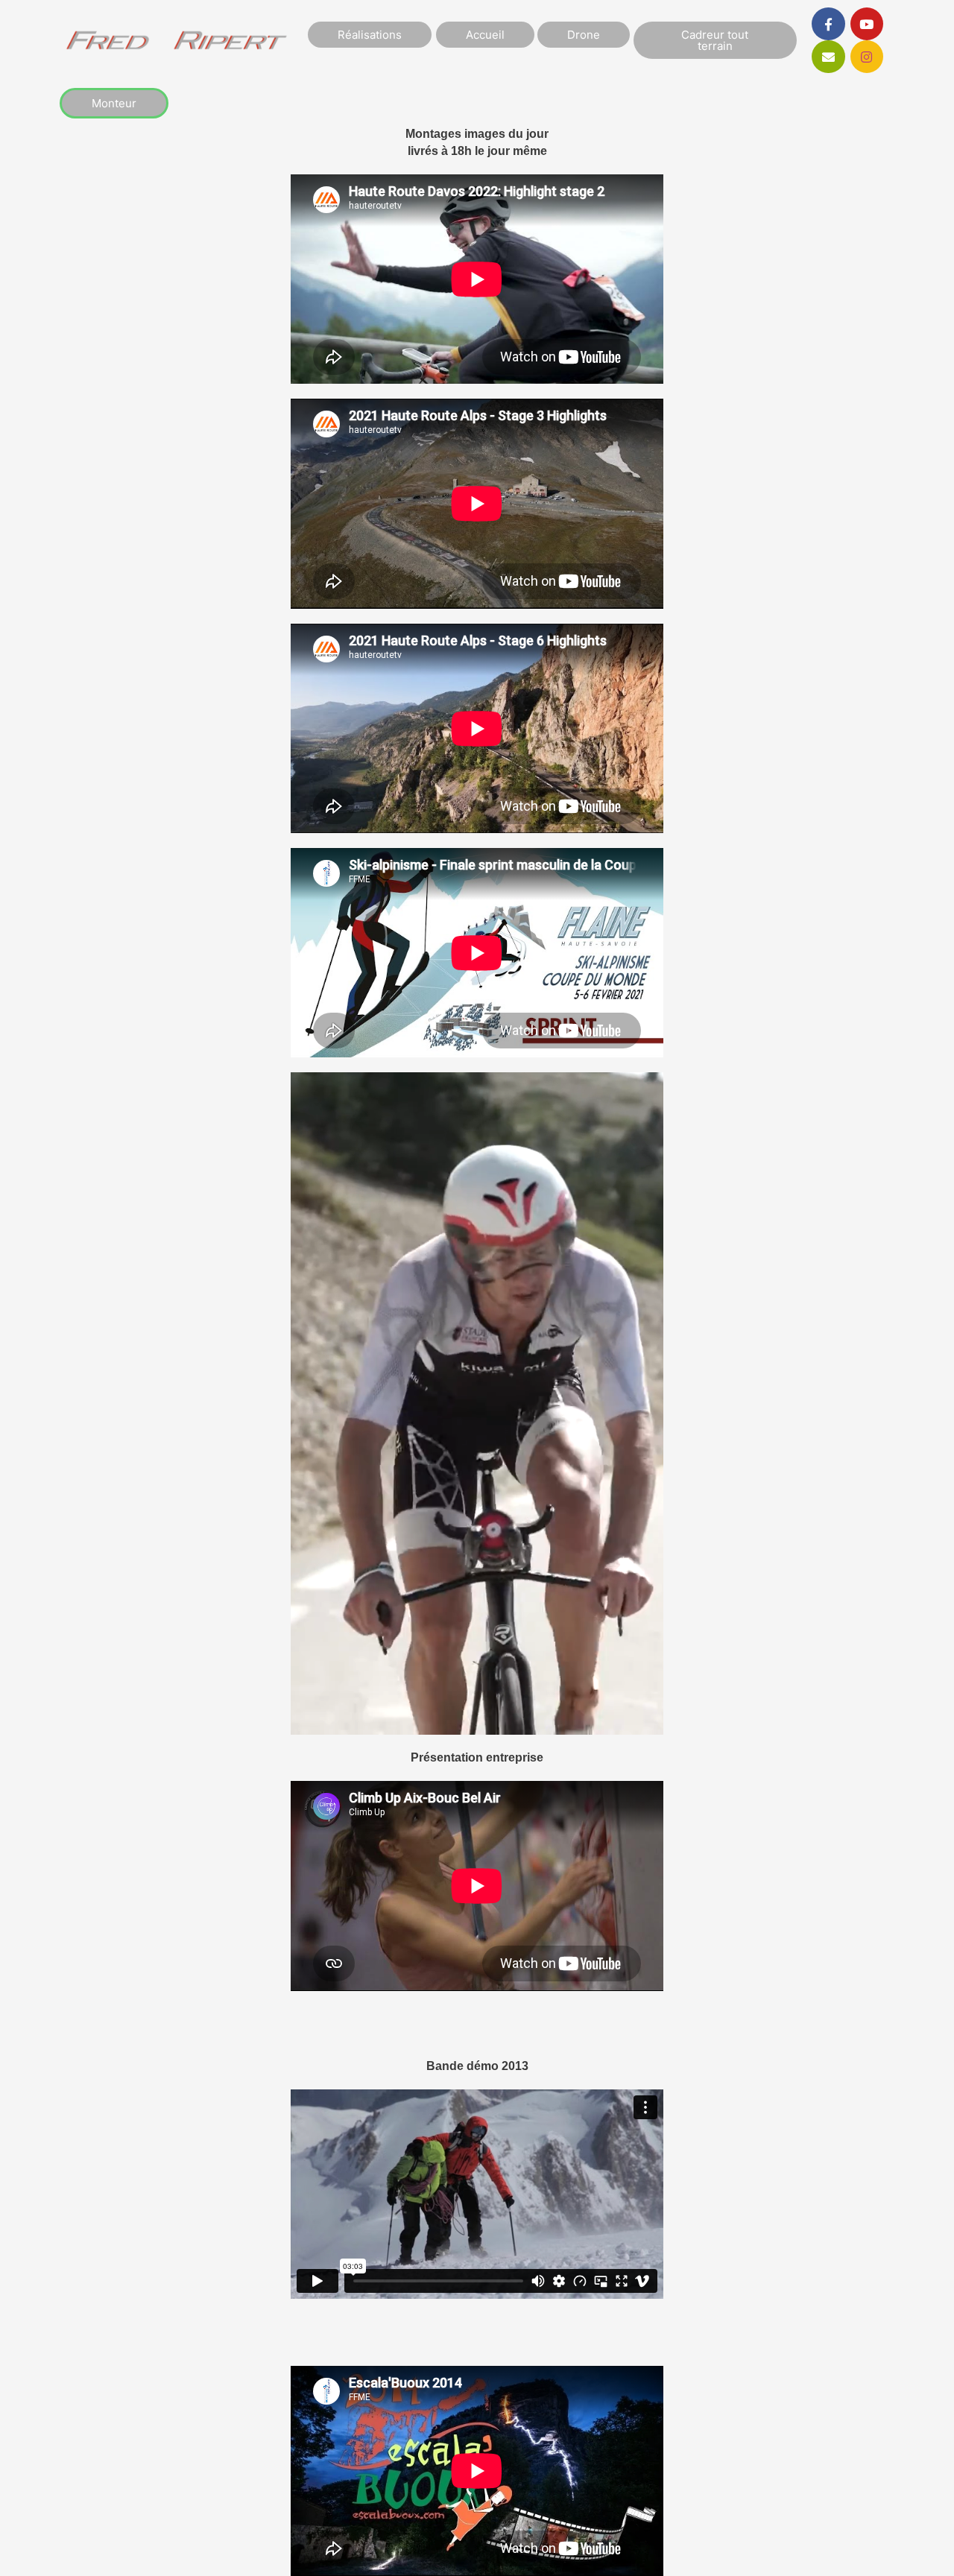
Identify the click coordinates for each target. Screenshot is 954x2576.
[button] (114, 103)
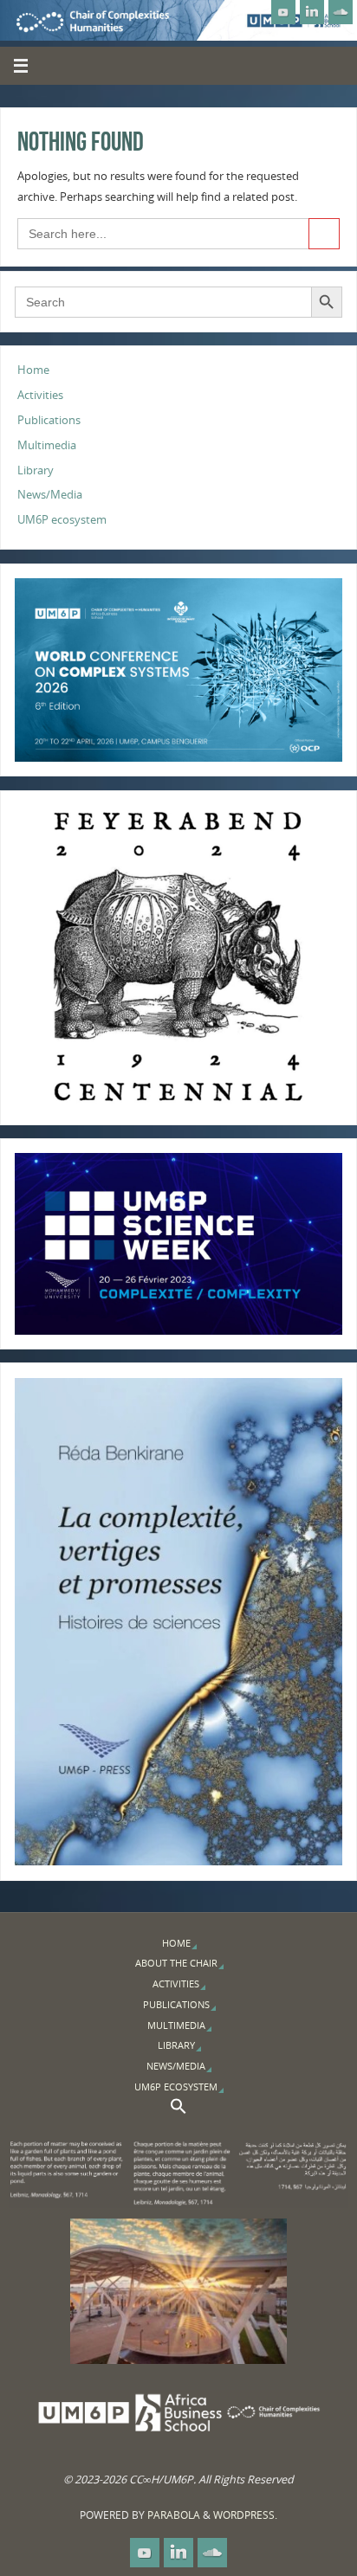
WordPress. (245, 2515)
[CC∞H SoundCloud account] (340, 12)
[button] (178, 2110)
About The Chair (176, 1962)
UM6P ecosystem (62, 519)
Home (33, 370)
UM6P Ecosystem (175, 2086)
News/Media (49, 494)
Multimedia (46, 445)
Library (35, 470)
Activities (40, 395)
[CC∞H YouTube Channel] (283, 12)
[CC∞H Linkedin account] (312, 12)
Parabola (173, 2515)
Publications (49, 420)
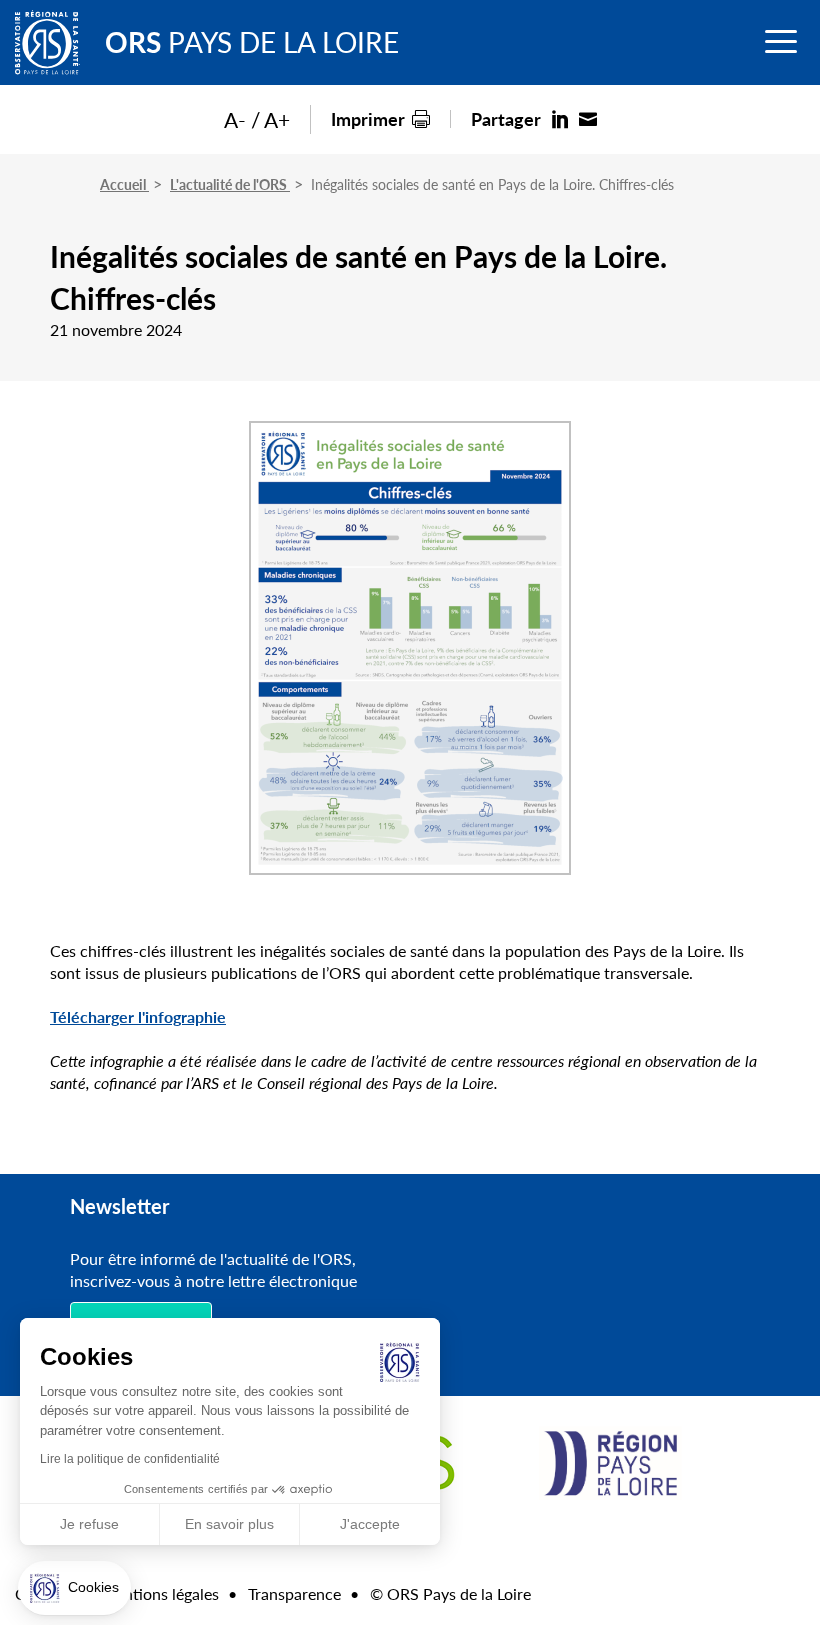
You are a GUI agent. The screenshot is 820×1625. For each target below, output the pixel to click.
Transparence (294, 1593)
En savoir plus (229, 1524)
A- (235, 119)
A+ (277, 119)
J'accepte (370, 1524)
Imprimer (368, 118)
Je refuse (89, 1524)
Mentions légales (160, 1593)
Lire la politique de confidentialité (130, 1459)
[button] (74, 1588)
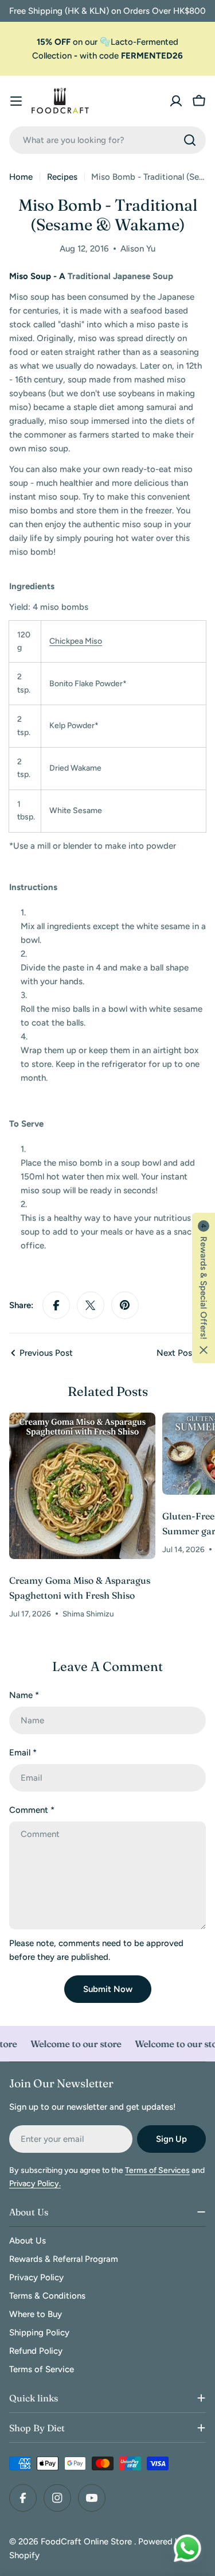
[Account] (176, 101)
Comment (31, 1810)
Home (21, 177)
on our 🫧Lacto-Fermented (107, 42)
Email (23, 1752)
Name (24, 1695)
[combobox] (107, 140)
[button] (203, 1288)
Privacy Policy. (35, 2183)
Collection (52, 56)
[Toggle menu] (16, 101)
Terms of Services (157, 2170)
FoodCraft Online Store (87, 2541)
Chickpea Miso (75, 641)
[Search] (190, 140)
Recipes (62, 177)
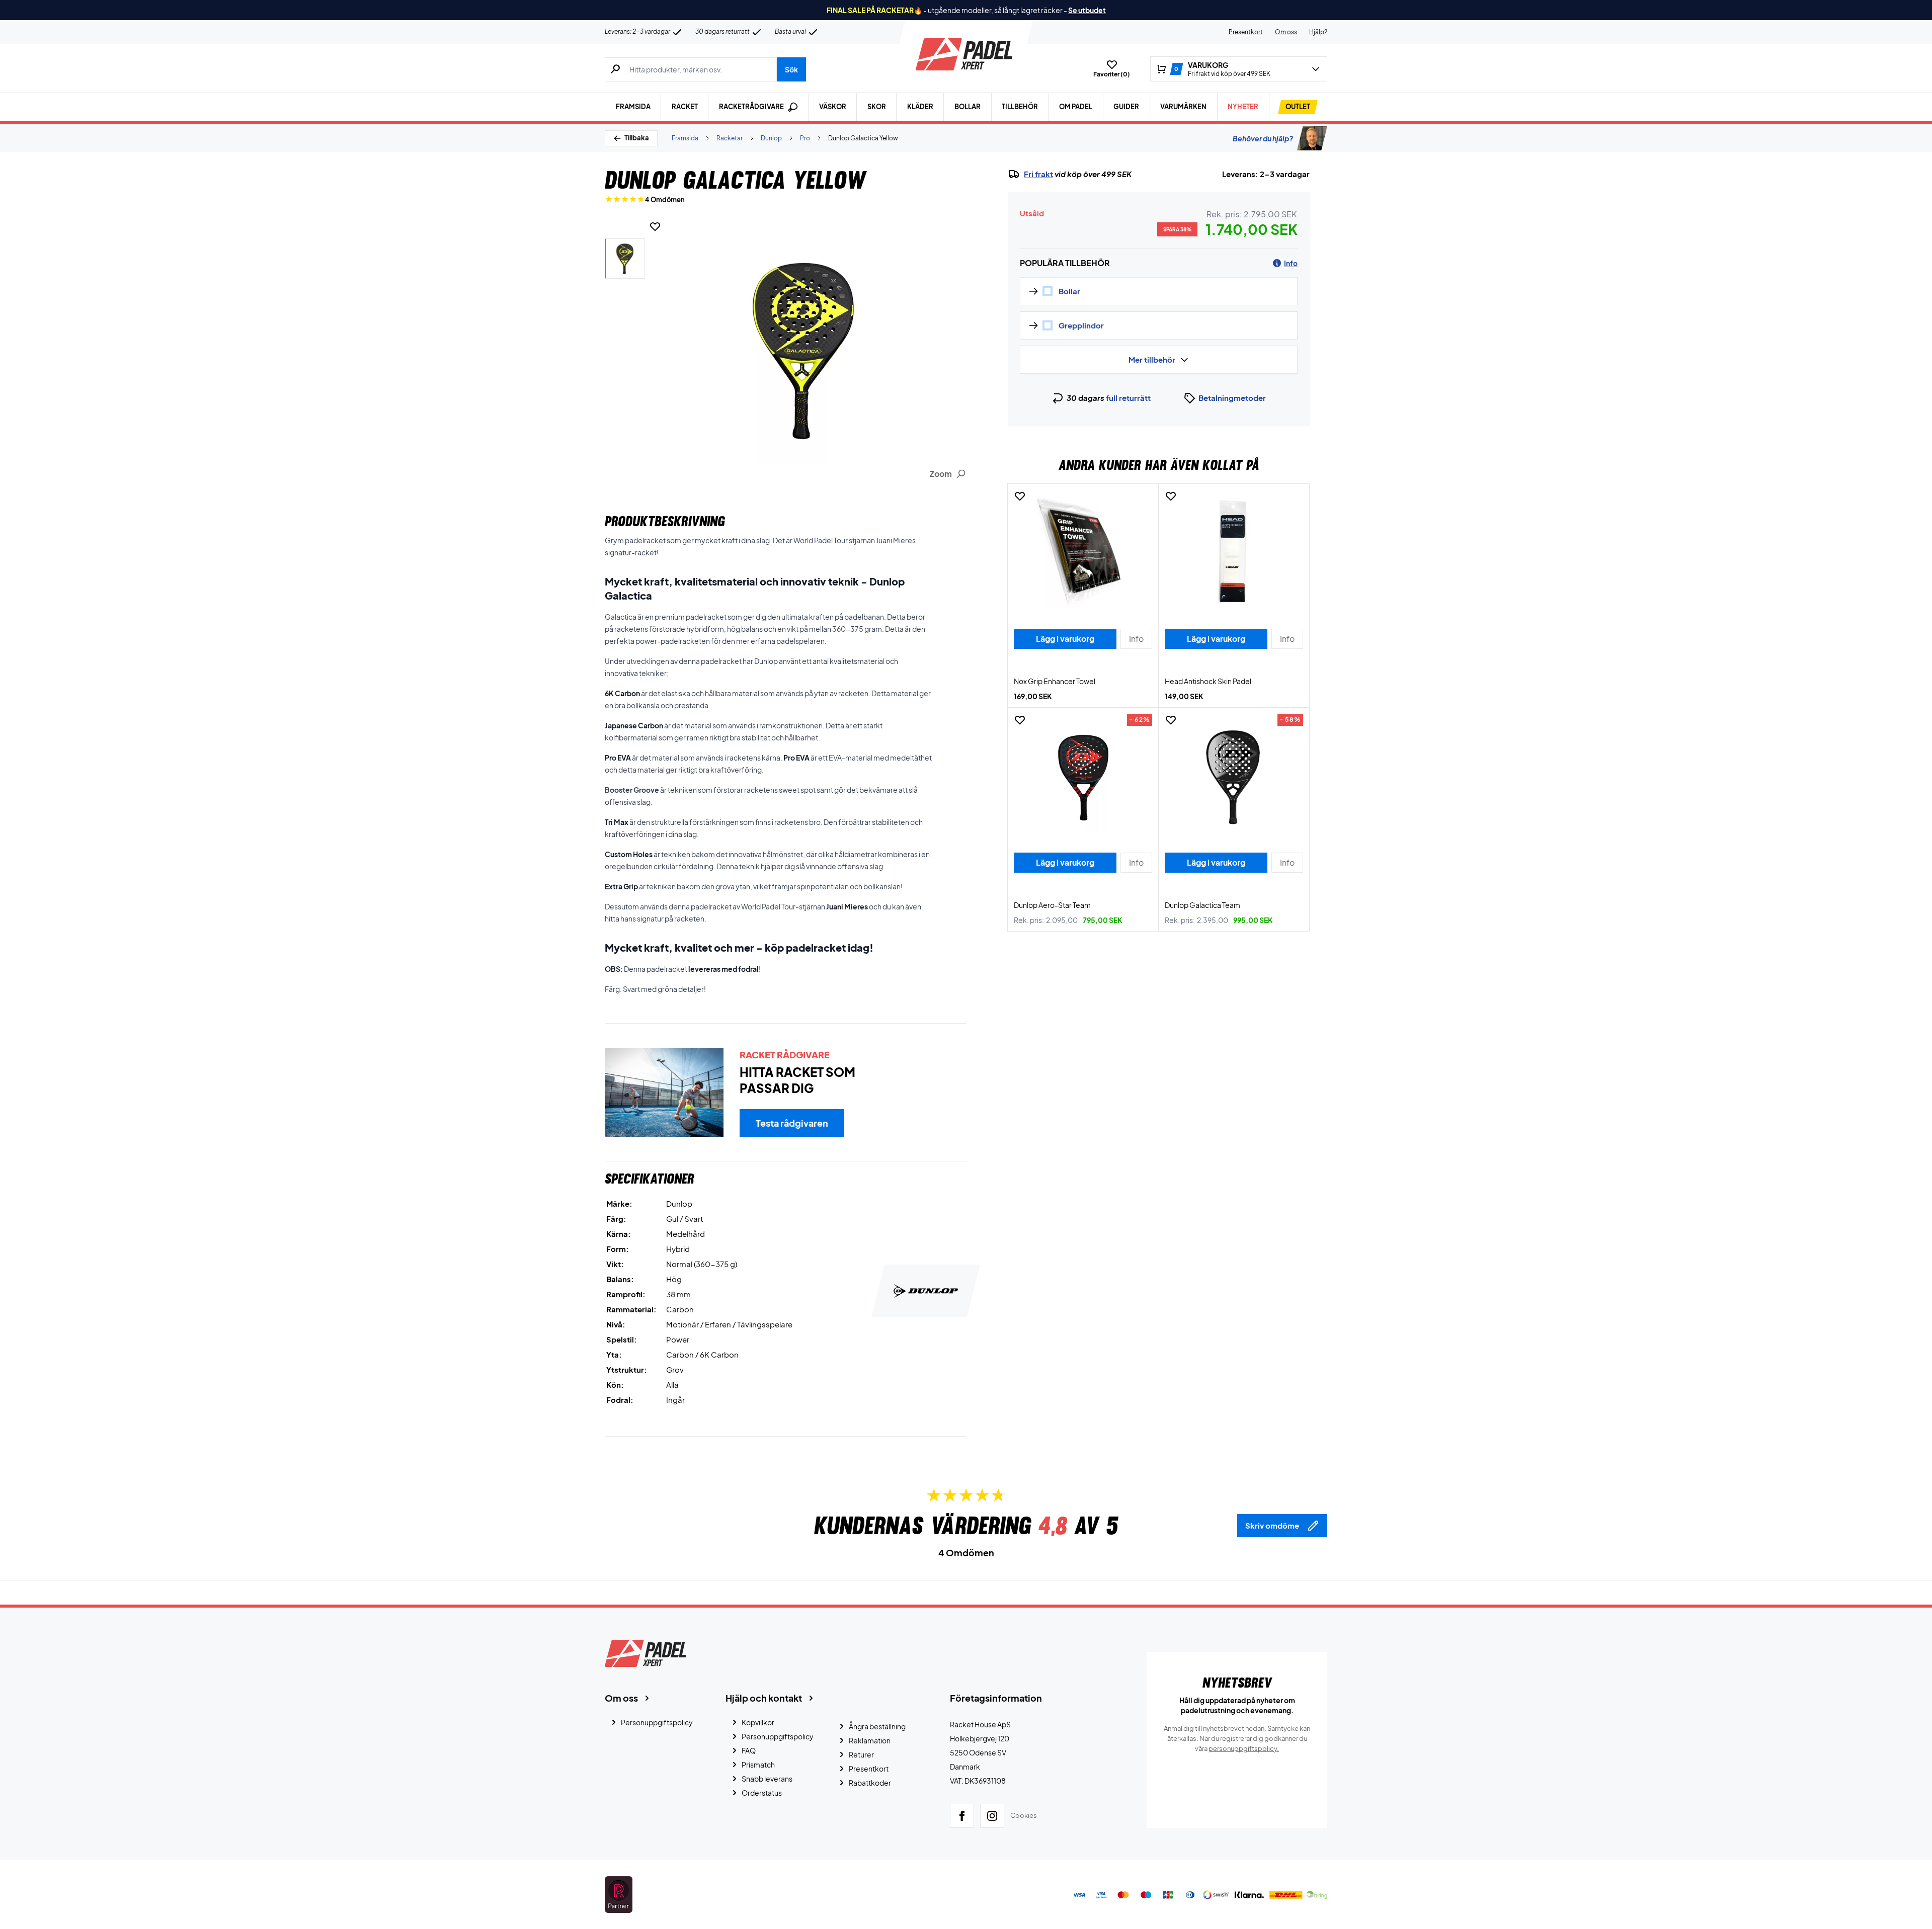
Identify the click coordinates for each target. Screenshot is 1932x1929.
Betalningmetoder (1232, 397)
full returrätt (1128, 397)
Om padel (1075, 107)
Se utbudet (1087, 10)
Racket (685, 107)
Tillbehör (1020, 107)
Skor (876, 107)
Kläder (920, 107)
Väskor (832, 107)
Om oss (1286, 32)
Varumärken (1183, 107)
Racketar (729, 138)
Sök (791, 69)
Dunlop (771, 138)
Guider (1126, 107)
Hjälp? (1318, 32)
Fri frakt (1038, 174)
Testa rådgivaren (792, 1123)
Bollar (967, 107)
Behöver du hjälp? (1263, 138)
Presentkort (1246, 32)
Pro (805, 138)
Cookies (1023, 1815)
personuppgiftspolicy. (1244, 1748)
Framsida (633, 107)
□ □ □ □
• **ASSIGNMENT**: Restate the whole listing above exactly, please, omitting every image.

• **ANSWER BOX**:
Identify the click coordinates for each target. Screenshot is 954x2576.
[button] (114, 103)
WordPress. (245, 2515)
[CC∞H SoundCloud account] (340, 12)
[button] (178, 2110)
About The Chair (176, 1962)
UM6P ecosystem (62, 519)
Home (33, 370)
UM6P Ecosystem (175, 2086)
News/Media (49, 494)
Multimedia (46, 445)
Library (35, 470)
Activities (40, 395)
[CC∞H YouTube Channel] (283, 12)
[CC∞H Linkedin account] (312, 12)
Parabola (173, 2515)
Publications (49, 420)
You are a GUI agent. The screenshot is 820×1625. For each target below, output the pixel to click.
Transparence (294, 1593)
En savoir plus (229, 1524)
A- (235, 119)
A+ (277, 119)
J'accepte (370, 1524)
Imprimer (368, 118)
Je refuse (89, 1524)
Mentions légales (160, 1593)
Lire la politique de confidentialité (130, 1459)
[button] (74, 1588)
[Account] (176, 101)
Comment (31, 1810)
Home (21, 177)
on our 🫧Lacto-Fermented (107, 42)
Email (23, 1752)
Name (24, 1695)
[combobox] (107, 140)
[button] (203, 1288)
Privacy Policy. (35, 2183)
Collection (52, 56)
[Toggle menu] (16, 101)
Terms of Services (157, 2170)
FoodCraft Online Store (87, 2541)
Chickpea Miso (75, 641)
[Search] (190, 140)
Recipes (62, 177)
Identify the click coordinates for each target. Screenshot is 1932x1929.
Betalningmetoder (1232, 397)
full returrätt (1128, 397)
Om padel (1075, 107)
Se utbudet (1087, 10)
Racket (685, 107)
Tillbehör (1020, 107)
Skor (876, 107)
Kläder (920, 107)
Väskor (832, 107)
Om oss (1286, 32)
Varumärken (1183, 107)
Racketar (729, 138)
Sök (791, 69)
Dunlop (771, 138)
Guider (1126, 107)
Hjälp? (1318, 32)
Fri frakt (1038, 174)
Testa rådgivaren (792, 1123)
Bollar (967, 107)
Behöver du hjälp? (1263, 138)
Presentkort (1246, 32)
Pro (805, 138)
Cookies (1023, 1815)
personuppgiftspolicy. (1244, 1748)
Framsida (633, 107)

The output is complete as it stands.